Most people, for very good reason, place themselves at the center of their universe. I’m not saying they place themselves at the center of the universe, which would be a greedy and ignorant thing to do. They place themselves at the center of their own universe, which means that they place at the center of their field of attention their own lives – their own circumstances, their own ambitions, what they need to do today, their friends, what they care about, and so on. And it makes very good sense to do this – it would be kind of stupid not to.

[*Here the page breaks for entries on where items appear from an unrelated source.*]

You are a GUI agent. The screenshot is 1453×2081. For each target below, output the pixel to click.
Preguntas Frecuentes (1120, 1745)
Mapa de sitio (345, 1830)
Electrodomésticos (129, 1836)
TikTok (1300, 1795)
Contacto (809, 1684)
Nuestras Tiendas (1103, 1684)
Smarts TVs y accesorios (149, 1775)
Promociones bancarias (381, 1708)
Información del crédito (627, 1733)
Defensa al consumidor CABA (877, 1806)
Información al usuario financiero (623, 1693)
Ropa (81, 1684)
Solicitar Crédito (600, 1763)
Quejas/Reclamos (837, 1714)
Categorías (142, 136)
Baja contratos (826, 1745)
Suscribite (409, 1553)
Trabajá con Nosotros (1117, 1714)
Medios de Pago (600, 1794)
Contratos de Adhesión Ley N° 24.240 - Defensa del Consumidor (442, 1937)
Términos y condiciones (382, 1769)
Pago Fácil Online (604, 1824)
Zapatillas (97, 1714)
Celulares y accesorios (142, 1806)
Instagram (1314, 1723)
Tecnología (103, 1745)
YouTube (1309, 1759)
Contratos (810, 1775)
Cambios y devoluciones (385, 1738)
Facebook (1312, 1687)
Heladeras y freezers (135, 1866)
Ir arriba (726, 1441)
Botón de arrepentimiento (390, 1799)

Thus, an intellectual is sort of stupid. For an intellectual places at the center of their universe – at least, for big chunks of time – abstract questions, problems, ideas, and tensions. During those times, the personal circumstances and the individuality of the intellectual recede far into the background, or to the peripheries of one’s field of attention. If you balk at this claim, and you feel like objecting that we can never do this, that our worries and passions and desires are always the center of our universe, no matter how much we pretend to ignore them – if you say this, then you probably are an intellectual. You’ve arrived at this perfectly general conclusion not by focusing on your own life, but by thinking this through on behalf of human beings generally. If you then go on to test whether it is true in your own life, through some intensively introspective psychoanalysis, then you are not only an intellectual, but a self-aware intellectual, which is a rare bird indeed.

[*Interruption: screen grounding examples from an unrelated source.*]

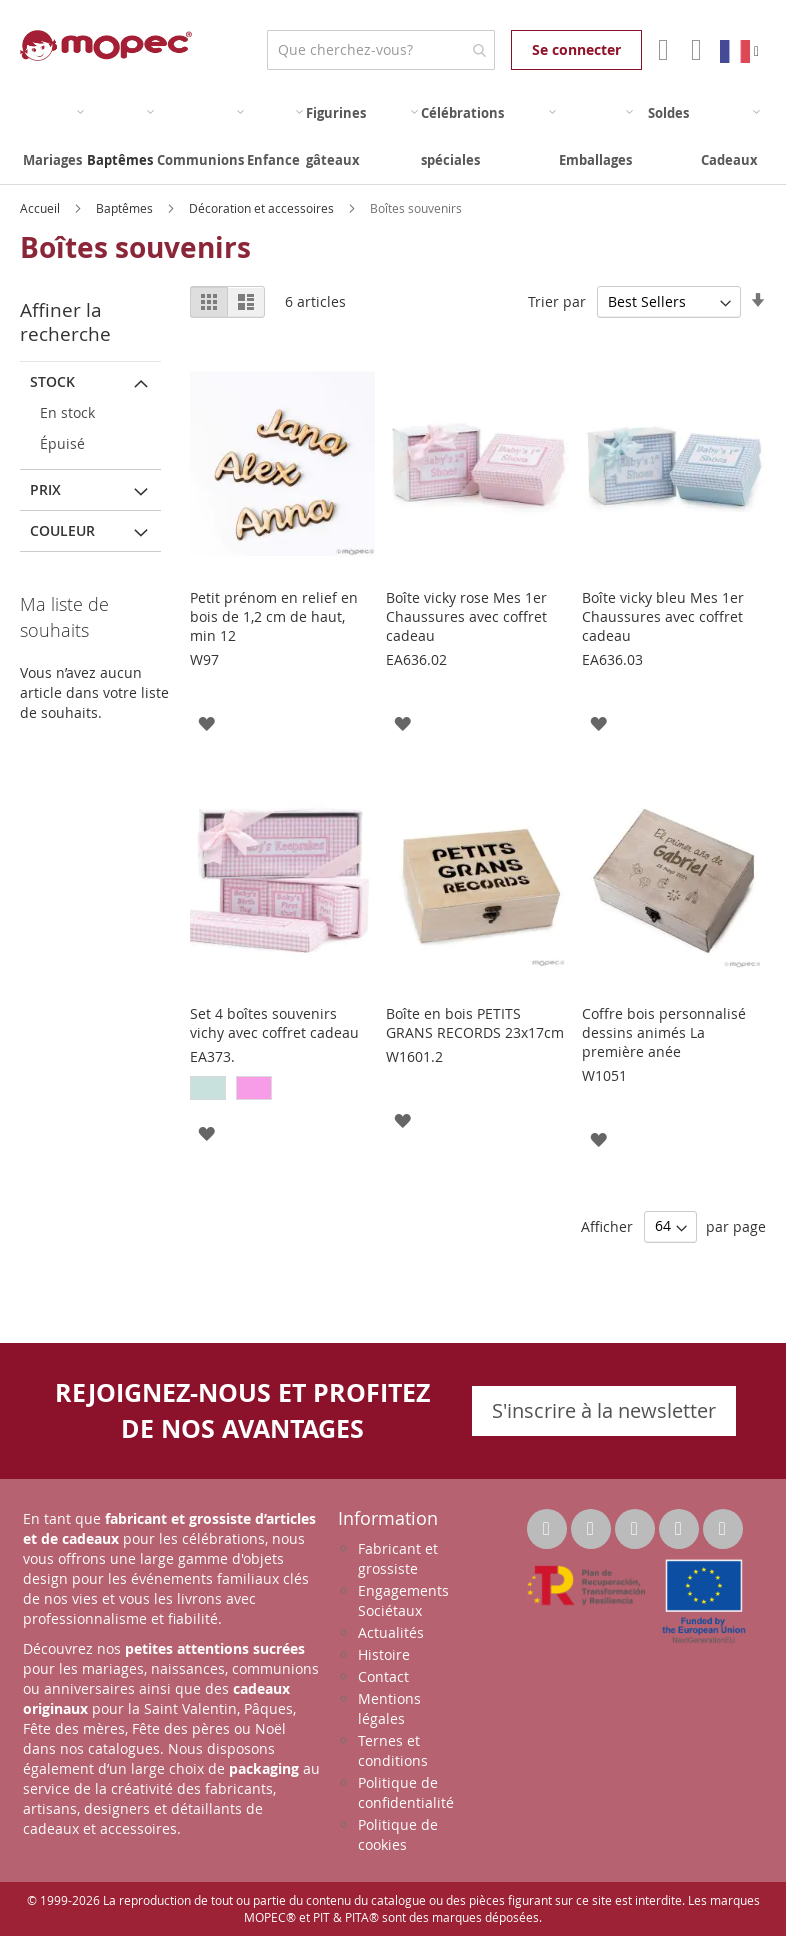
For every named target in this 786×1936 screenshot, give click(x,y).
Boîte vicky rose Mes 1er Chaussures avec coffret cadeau (466, 616)
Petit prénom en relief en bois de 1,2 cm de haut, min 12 (274, 616)
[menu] (393, 137)
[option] (208, 1088)
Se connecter (576, 49)
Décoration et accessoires (263, 208)
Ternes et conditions (393, 1750)
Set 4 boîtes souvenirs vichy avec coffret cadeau (274, 1023)
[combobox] (380, 50)
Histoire (384, 1654)
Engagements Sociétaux (403, 1600)
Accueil (41, 208)
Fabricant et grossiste (398, 1558)
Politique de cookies (398, 1834)
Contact (383, 1676)
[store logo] (106, 45)
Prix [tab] (45, 489)
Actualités (391, 1632)
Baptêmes (126, 208)
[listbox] (282, 1090)
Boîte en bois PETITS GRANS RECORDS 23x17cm (475, 1023)
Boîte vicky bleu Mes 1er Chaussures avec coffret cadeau (663, 616)
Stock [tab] (52, 381)
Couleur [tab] (62, 530)
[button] (206, 722)
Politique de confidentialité (406, 1792)
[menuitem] (53, 137)
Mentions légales (389, 1708)
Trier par (557, 301)
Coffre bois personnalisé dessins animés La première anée (664, 1032)
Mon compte (661, 50)
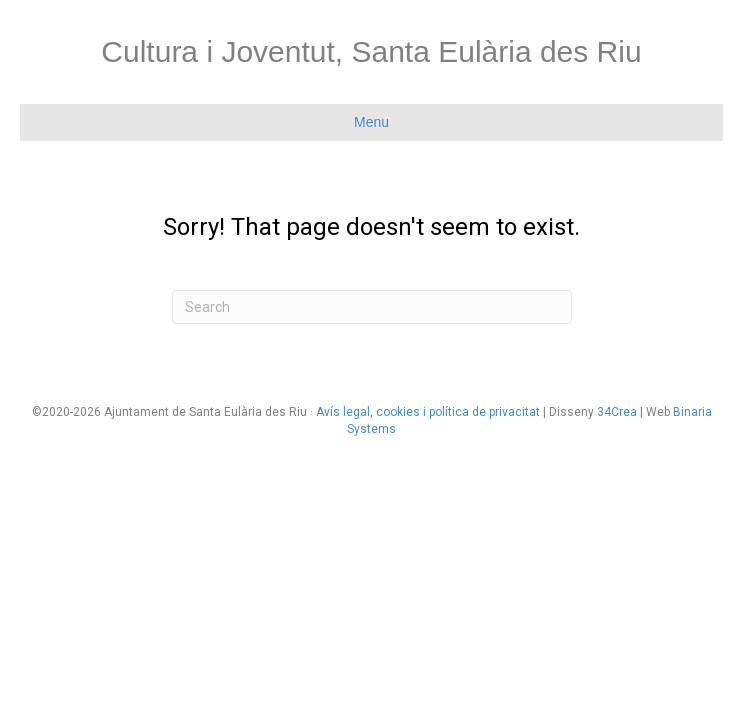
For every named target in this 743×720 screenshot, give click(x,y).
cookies (398, 412)
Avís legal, (346, 412)
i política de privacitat (480, 412)
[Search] (372, 307)
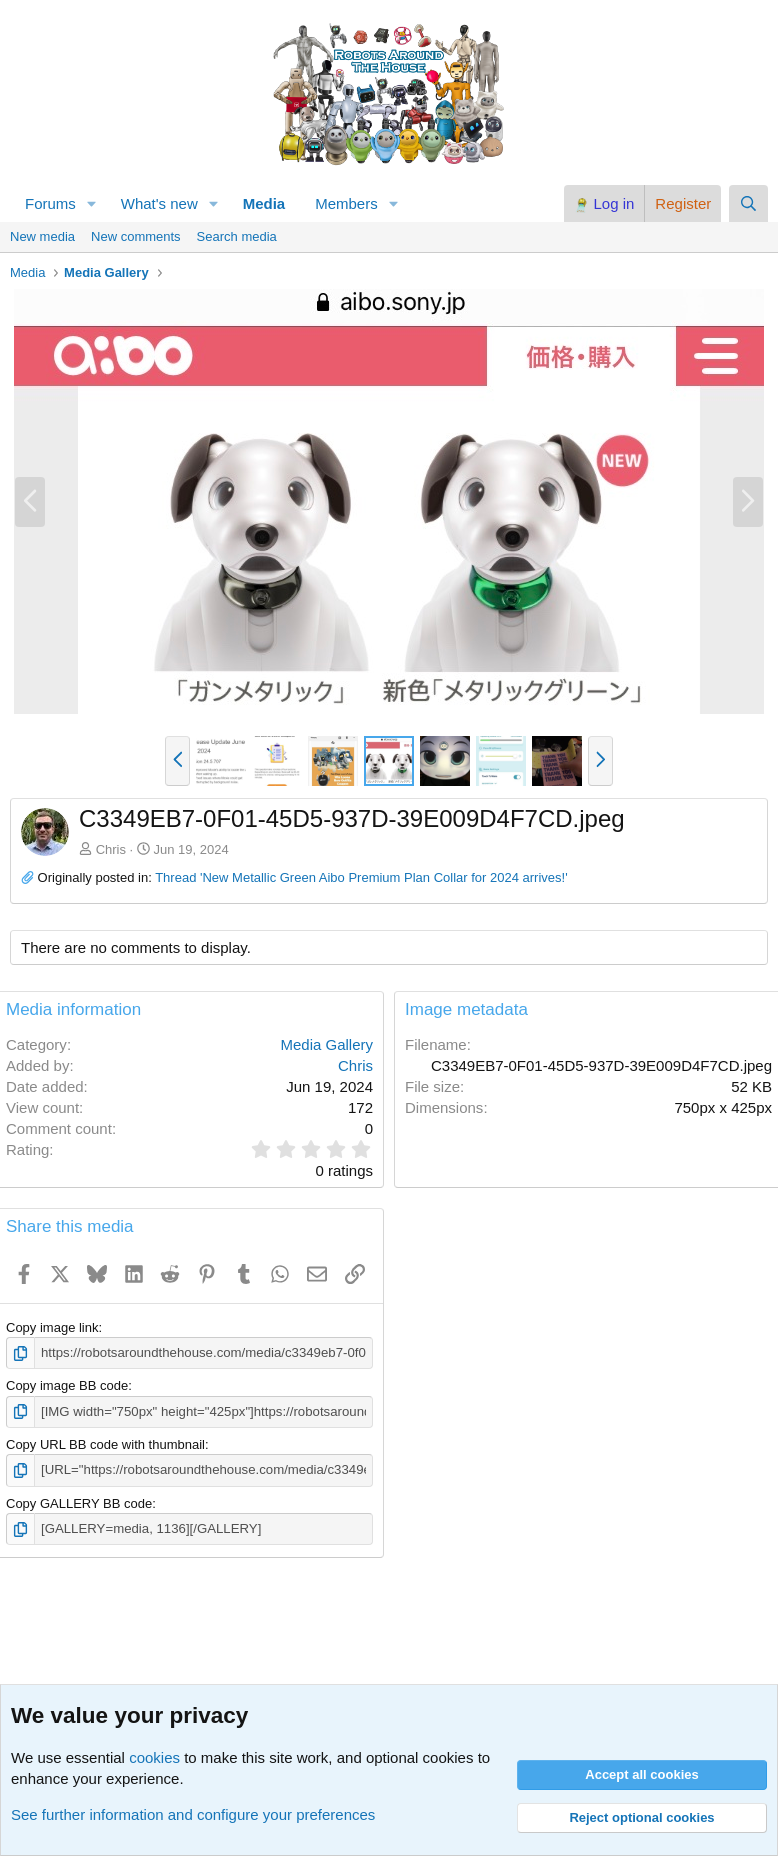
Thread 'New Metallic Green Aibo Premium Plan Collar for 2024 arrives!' (361, 877)
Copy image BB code (67, 1385)
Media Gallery (326, 1044)
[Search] (748, 203)
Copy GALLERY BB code (79, 1502)
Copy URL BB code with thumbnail (105, 1443)
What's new (159, 203)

Intellectuals suspect that our own lives are just not that interesting, and they are right. Biographies written about a great many of us would either be absolutely unremarkable wastes of effort, or they would be hailed as ironic attempts to mock the genre of biography by providing overly trivial instances of the type. Most humans beings just aren’t all that interesting, even if they happen to be you. Intellectuals recognize this early on, and so they move their field of attention over to more interesting things. They soon begin to resent having to swivel their heads back onto their own lives and deal with day-to-day boring crap, and they try to focus on the not-me as much as they can. This leads often to comical results.
They also find it irritating to run into “intellectuals” who spend so much time trying to advance their own careers as “intellectuals.” These people are not intellectuals, not really. They have simply taken up pseudo-intellectualism as their day job, and they have placed themselves at the center of their universe – just like normal, smart people. Real intellectuals find these pseudo-intellectuals exasperating, partly because they are fakers (after all, who likes fakers?), but also because the fakers end up getting all the creaturely comforts that real intellectuals wish they had, at least when they take a moment to swivel their heads back onto their own lives. The fakers get to be at ritzy universities, and get paid lecturing gigs, and interviews in magazines, and so on. Getting these things requires smart ends-means strategizing, and real intellectuals don’t take the time to do this. So they very often end up as seemingly other-worldly people at low-paying jobs without much prestige. “If yer so smart, why aintcha rich?” is not a question they have a very good answer to. They can only say “Because I don’t think much about what I’m doing with my life.”